There was nothing unlawful or improper about what Libby claims the president did. News reports, however, darkly implied that Bush had been caught doing something disreputable; Democrats accused the president of duplicity, hypocrisy, and possible illegality; and the White House went into its characteristic defensive crouch: "We're not commenting on an ongoing legal proceeding," White House spokesman Scott McClellan said.

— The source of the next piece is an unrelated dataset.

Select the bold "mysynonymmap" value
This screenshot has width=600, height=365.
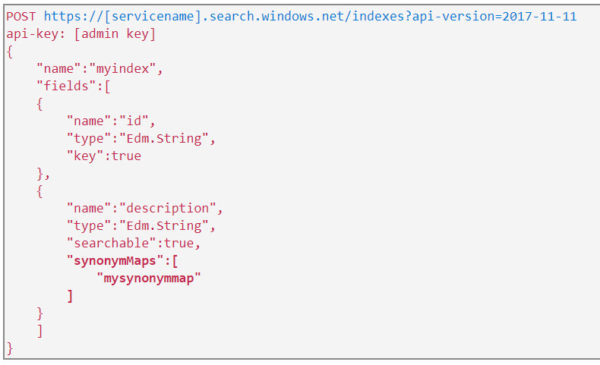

Nor, apparently, is the White House commenting on ongoing public proceedings--i.e., the new evidence gathered in Iraq of Saddam's terror connections. The Joint Forces Command in Norfolk has published a report called the "Iraqi Perspectives Project." In congressional testimony April 6, General Anthony Cucolo said the study drew upon "dozens of interviews with
senior Iraqi military and regime leaders and thousands of official Iraqi documents."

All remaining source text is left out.